[The problem]
Please return the entries starting at the line containing "How do I perform: Click the dark" and ending at the line containing "tap(107, 246)", exactly as they appear. Include both of those lines and nothing else.

+++ Provided data +++

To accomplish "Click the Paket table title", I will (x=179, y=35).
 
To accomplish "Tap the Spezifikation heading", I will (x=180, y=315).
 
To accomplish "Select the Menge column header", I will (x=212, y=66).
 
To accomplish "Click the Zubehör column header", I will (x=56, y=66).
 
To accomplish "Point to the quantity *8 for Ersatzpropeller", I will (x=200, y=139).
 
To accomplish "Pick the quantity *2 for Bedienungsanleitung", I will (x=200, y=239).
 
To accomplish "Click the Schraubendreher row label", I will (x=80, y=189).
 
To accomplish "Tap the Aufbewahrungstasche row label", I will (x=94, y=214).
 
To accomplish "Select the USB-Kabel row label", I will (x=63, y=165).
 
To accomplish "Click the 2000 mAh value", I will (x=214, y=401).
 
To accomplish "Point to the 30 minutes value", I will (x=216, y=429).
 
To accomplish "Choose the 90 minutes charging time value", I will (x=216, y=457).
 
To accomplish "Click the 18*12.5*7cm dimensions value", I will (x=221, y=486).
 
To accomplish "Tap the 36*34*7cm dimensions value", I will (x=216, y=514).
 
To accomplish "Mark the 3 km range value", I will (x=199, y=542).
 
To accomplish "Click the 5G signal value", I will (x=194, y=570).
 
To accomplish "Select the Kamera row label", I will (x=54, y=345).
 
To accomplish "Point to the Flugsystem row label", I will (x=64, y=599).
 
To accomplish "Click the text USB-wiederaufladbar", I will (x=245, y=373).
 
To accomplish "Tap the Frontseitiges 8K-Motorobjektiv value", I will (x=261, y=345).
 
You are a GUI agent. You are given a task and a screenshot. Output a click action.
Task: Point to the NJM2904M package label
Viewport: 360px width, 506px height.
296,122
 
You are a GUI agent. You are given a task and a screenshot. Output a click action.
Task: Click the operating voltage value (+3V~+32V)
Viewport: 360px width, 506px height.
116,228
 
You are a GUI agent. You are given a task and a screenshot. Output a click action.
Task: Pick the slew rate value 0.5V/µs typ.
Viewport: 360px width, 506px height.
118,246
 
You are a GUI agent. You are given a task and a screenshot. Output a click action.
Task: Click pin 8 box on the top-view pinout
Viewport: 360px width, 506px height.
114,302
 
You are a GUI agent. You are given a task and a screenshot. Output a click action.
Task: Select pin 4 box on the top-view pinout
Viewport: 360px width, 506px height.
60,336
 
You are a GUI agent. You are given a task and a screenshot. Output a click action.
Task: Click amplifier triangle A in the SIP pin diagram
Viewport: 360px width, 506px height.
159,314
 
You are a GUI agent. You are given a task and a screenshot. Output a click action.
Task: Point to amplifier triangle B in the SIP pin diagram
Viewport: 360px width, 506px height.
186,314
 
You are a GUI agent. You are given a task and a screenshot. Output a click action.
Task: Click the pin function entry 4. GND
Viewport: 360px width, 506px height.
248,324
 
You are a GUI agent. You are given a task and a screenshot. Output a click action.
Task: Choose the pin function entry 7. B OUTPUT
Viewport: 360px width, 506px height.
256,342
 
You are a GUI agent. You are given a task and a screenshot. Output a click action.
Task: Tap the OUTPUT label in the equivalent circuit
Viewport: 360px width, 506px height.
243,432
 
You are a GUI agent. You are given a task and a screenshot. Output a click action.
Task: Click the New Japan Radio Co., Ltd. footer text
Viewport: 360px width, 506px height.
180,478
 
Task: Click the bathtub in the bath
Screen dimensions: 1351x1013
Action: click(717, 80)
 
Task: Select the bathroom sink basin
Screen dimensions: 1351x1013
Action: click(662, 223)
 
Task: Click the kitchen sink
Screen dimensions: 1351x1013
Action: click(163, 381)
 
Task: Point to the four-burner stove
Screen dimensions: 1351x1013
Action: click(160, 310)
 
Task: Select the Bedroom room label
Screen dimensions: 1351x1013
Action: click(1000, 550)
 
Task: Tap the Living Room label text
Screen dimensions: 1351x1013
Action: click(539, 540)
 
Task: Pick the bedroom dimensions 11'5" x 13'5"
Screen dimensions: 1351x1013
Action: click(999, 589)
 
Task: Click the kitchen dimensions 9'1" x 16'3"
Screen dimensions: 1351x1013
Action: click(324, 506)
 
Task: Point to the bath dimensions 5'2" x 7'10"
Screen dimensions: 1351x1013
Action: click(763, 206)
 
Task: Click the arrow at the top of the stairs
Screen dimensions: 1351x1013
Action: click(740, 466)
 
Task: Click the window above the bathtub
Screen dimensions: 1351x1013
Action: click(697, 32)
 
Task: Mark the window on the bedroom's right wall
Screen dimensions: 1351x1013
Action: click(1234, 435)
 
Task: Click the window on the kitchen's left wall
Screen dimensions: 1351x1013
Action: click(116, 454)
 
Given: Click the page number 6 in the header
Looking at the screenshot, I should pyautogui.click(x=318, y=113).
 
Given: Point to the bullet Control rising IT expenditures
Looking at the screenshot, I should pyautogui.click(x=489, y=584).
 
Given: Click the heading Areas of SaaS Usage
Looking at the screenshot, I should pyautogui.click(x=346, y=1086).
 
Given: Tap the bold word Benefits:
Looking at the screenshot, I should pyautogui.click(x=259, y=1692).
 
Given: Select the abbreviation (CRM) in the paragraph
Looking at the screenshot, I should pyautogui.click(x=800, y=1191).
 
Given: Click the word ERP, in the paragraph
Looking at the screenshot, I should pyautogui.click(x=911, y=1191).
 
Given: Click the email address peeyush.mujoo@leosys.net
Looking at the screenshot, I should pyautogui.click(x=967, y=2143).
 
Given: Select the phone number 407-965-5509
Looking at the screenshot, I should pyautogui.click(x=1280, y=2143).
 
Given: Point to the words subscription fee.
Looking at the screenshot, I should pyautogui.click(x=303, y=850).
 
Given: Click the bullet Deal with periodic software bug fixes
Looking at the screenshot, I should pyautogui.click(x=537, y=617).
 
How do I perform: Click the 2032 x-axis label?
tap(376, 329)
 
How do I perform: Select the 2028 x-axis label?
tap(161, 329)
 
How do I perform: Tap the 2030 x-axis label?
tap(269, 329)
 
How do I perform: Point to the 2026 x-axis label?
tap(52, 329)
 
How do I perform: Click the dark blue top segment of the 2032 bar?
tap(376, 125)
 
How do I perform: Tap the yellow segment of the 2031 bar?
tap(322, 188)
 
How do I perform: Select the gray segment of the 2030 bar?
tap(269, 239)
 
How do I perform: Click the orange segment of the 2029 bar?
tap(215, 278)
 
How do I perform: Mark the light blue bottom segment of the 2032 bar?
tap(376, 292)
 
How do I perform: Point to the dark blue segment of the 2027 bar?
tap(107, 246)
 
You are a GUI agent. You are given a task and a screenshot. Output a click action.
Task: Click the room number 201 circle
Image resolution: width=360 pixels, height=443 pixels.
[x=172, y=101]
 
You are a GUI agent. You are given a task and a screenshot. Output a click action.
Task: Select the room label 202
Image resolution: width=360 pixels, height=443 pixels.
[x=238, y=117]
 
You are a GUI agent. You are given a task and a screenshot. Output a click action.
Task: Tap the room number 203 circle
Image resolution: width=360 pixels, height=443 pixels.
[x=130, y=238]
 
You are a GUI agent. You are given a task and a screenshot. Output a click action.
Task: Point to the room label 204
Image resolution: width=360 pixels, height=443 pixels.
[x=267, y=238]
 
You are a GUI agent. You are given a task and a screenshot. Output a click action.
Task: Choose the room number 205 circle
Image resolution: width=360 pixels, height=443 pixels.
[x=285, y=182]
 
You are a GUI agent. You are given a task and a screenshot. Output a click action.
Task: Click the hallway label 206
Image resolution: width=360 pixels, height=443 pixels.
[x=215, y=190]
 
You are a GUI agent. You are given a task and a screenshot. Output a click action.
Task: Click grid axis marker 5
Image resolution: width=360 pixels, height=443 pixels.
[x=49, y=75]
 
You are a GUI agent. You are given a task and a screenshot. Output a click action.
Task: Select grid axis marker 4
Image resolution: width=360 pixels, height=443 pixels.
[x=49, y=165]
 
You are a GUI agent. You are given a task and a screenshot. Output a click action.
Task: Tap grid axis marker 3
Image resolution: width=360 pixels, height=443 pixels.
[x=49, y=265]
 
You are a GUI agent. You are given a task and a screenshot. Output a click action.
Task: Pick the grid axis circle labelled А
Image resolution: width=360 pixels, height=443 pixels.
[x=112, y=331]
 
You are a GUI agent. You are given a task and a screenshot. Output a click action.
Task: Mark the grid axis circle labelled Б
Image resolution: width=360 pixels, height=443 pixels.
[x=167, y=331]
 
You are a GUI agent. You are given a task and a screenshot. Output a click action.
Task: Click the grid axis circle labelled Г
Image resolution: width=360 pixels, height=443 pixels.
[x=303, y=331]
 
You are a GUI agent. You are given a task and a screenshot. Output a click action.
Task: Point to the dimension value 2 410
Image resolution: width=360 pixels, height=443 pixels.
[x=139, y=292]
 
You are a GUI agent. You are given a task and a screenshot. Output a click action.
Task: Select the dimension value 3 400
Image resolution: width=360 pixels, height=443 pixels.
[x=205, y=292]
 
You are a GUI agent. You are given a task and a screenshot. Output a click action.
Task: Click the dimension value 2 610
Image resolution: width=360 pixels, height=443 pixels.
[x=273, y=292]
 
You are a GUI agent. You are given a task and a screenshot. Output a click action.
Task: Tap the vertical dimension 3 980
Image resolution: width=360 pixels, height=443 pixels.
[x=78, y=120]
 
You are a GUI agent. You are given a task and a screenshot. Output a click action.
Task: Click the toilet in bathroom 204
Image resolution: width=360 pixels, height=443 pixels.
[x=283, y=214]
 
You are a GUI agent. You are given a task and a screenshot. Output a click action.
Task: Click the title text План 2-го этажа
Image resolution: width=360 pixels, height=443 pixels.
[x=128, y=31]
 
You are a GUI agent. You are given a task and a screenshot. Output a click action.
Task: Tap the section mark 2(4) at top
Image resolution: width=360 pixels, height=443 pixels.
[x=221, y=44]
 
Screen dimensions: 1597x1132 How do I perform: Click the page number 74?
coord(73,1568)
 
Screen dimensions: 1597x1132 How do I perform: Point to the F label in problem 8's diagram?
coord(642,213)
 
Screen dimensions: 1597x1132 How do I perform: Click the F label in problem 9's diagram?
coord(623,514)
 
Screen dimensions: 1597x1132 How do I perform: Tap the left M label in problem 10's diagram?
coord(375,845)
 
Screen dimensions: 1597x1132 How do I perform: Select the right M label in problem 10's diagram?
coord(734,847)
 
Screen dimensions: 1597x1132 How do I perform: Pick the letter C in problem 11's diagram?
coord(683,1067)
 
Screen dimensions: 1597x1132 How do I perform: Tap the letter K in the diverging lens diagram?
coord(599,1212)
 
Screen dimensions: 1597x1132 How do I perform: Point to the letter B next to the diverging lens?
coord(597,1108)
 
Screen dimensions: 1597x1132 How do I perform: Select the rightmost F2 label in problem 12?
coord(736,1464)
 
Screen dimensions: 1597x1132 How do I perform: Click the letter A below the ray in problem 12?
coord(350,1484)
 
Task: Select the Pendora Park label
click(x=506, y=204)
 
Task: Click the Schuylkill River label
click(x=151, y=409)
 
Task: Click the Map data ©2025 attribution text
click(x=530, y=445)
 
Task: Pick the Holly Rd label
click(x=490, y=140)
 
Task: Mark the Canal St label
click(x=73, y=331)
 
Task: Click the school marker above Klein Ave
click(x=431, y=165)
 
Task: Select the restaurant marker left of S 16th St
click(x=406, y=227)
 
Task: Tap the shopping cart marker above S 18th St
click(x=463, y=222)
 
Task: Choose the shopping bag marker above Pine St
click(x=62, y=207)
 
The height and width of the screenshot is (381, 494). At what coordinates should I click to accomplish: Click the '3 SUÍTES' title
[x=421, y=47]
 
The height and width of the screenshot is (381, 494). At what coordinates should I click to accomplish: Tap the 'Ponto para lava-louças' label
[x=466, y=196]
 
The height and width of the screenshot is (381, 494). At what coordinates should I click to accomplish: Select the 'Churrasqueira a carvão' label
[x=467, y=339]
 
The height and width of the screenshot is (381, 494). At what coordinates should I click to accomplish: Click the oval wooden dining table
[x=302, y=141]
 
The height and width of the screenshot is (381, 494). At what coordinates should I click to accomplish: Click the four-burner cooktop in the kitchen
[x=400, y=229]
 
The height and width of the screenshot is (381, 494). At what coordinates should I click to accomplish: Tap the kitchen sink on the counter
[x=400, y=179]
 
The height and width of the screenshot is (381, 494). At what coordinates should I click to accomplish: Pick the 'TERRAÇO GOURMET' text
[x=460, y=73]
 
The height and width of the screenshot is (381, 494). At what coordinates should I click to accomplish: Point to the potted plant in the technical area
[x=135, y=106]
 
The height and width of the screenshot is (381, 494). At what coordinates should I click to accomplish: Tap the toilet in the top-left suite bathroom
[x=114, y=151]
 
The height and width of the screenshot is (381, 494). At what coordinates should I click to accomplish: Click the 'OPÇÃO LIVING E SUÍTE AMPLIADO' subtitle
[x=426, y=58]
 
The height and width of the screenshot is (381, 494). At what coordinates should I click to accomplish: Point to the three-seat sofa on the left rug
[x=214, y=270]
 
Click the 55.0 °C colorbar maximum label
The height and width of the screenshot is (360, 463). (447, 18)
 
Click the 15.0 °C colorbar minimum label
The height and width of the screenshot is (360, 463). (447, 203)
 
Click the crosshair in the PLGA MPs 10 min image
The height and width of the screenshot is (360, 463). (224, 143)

+++

[Exercise result]
How do I perform: Click the dark blue top segment of the 2032 bar?
tap(376, 125)
 
How do I perform: Tap the yellow segment of the 2031 bar?
tap(322, 188)
 
How do I perform: Select the gray segment of the 2030 bar?
tap(269, 239)
 
How do I perform: Click the orange segment of the 2029 bar?
tap(215, 278)
 
How do I perform: Mark the light blue bottom segment of the 2032 bar?
tap(376, 292)
 
How do I perform: Point to the dark blue segment of the 2027 bar?
tap(107, 246)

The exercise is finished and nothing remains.